Malgré tout le dispositif de sécurité, Mary Wittenberg s'attend à une atmosphère de fête à New York.

«On apprécie encore davantage quelque chose quand on le perd, a-t-elle dit. Après ce qui est arrivé l'an dernier, le temps est venu de célébrer.»

«Une façon d'exorciser Boston»

Celia Kujala venait de terminer le marathon de Boston et se trouvait près de la tente médicale de la course, non loin du fil d'arrivée, lorsqu'elle a entendu la première des 2 explosions qui allaient faire 3 morts et plus de 200 blessés, le 16 avril.

L'analyste de la Fed se souvient très bien de l'idée qui lui est passée par la tête en constatant que le marathon de Boston venait d'être la cible d'un attentat.

«Je me suis dit que je ne participerais plus jamais à un marathon dans une grande ville», a indiqué la New-Yorkaise de 29 ans, jeudi matin, après une séance de course à pied à Central Park.

De toute évidence, Celia Kujula a changé d'idée. Elle participera demain à son deuxième marathon de New York.

«Je veux faire ça et je veux retourner à Boston, a-t-elle déclaré sur un ton volontaire. Ce sera pour moi une sorte de retour, une façon d'exorciser ce qui s'est passé à Boston.»

Glen Weiner, avocat new-yorkais de 53 ans, sera également au nombre des coureurs qui s'attaqueront demain au marathon de New York après avoir participé à celui de Boston en avril.

«Ça me passera peut-être par la tête, a-t-il dit en parlant du risque d'un nouvel attentat. Mais que ce soit Boston ou New York, ce qui compte est la résilience des coureurs. Nous sommes habitués à endurer les douleurs et les difficultés, à persévérer jusqu'à la fin.

Je pense que tout le monde sera extrêmement enthousiaste dimanche [demain] après ce qui s'est passé à New York l'an dernier. Les gens vont aimer le fait d'être ici encore davantage. Je m'attends à une très belle journée», a-t-il ajouté avant de rentrer au bureau après avoir couru dans Central Park sous une pluie de feuilles soufflées par un vent chaud d'automne.

Une longue attente

Saskia Holterman et Marjan Kamphuis s'étiraient près des barrières temporaires entourant le fil d'arrivée du marathon de New York, à Central Park. Les deux amies néerlandaises semblaient avoir du mal à croire où elles se trouvaient.

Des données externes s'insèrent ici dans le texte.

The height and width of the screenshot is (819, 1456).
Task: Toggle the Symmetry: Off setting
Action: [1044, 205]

«C'est surréaliste, a déclaré Saskia, 29 ans. L'an dernier, nous étions très excitées à l'idée de participer au marathon de New York, mais notre vol a été annulé à cause de Sandy. Cette année, nous nous disions: «Oh, j'espère que ça arrivera, j'espère que tout ira bien.» Après avoir atterri à New York hier et avoir vu le fil d'arrivée aujourd'hui, nous savons que c'est vrai, nous savons que ça arrivera.»

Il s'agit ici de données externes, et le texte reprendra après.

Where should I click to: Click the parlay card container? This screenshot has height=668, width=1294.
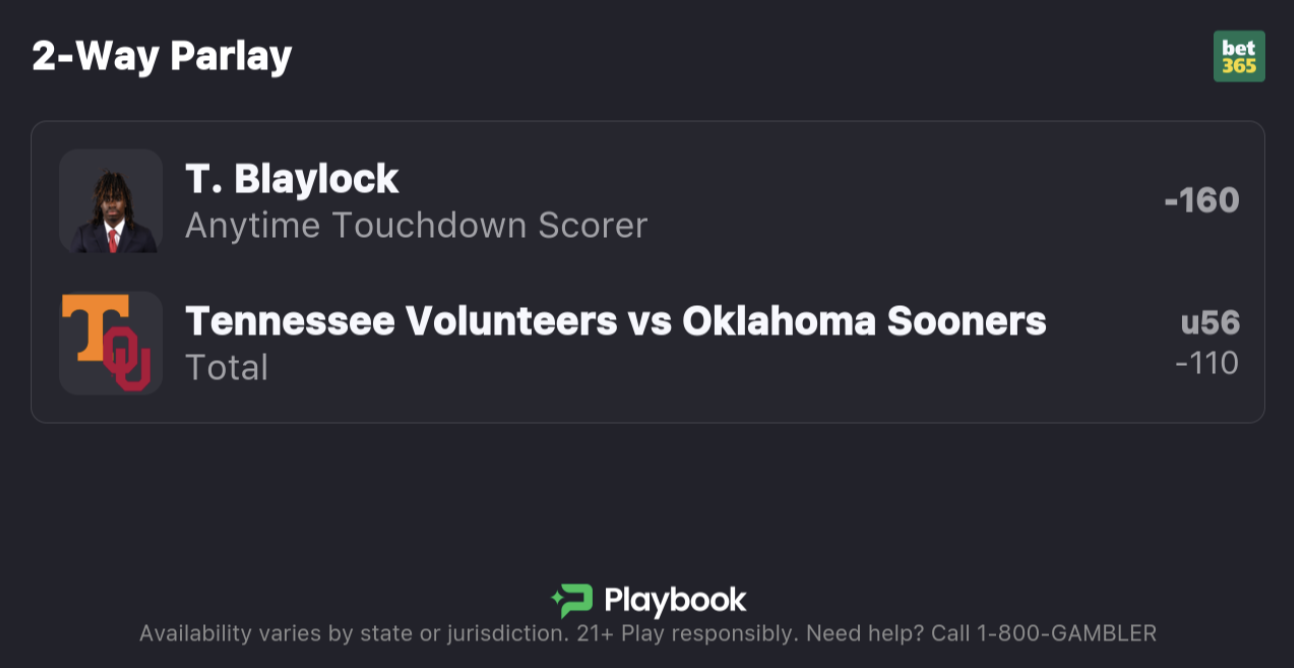click(647, 270)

Les deux femmes font partie des quelque 17 000 coureurs qui s'étaient inscrits pour le marathon de New York l'an dernier et qui seront à la ligne de départ de l'épreuve demain matin. Elles en seront toutes les deux à leur première course de 42 km.

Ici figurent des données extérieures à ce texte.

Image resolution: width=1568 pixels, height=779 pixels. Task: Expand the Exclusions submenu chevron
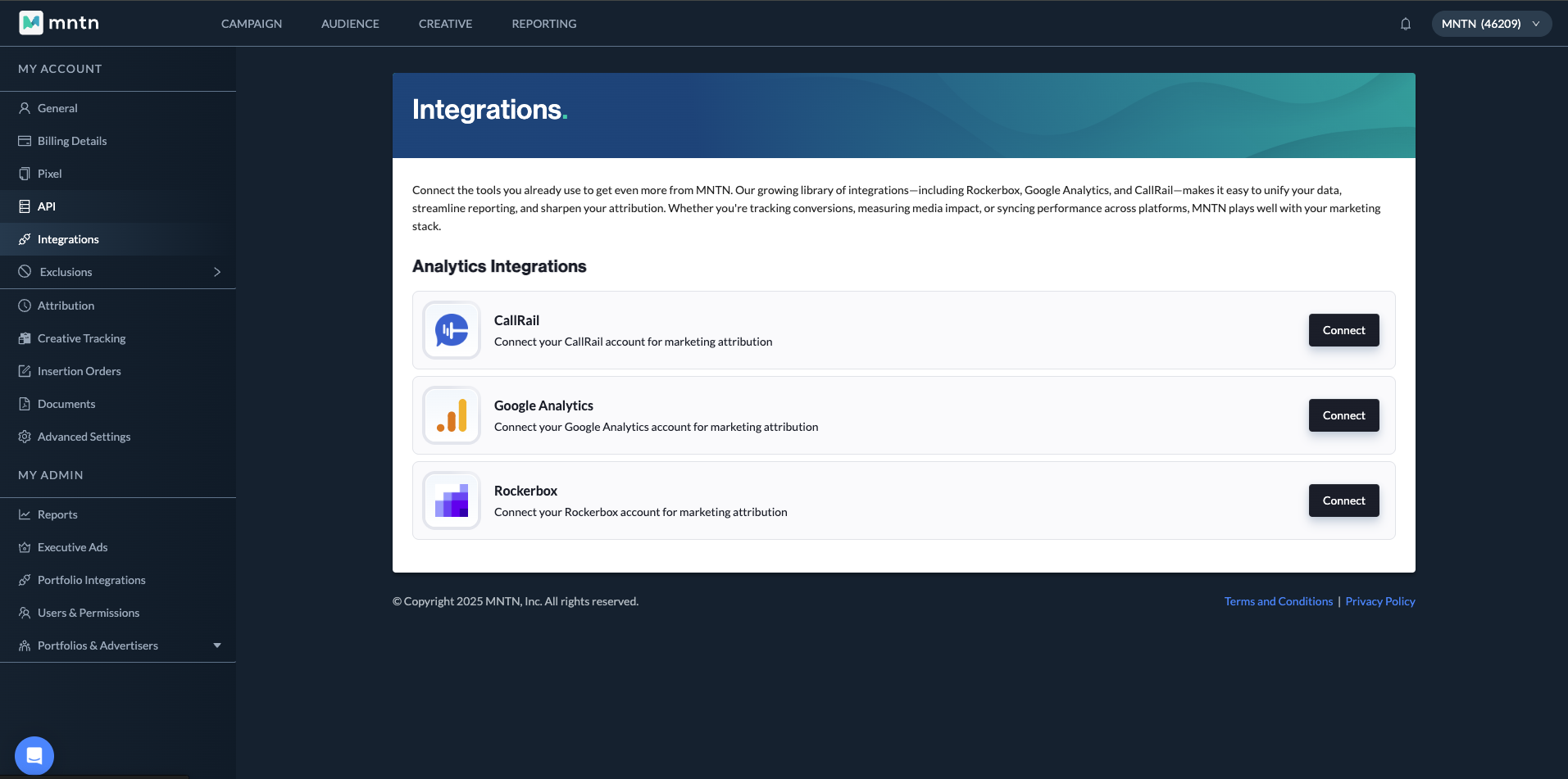click(x=217, y=272)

«Je suis un peu nerveuse, a dit Marjan, 37 ans. Nous n'avons jamais couru sur une distance supérieure à 33 km. Mais je pense que les encouragements des spectateurs nous aideront à finir la course.»

L'attentat de Boston les a-t-il fait hésiter à participer au marathon de New York?

«Bien sûr, nous y avons pensé, a répondu Saskia. J'espère que cela ne se produira pas de nouveau. Mais si un idiot veut faire quelque chose le long d'un parcours de 42 km, il n'y a rien que je puisse faire. Il faut lâcher prise.»

Le marathon de NY en chiffres

48 000 : Nombre de coureurs attendus

2 h 5 min 6 sec : Meilleur chrono réalisé en 2011 par le Kényan Geoffrey Mutai

2 millions : Nombre de spectateurs attendus

340 millions : Retombées économiques estimées

9ºC : Température maximale prévue demain à New York.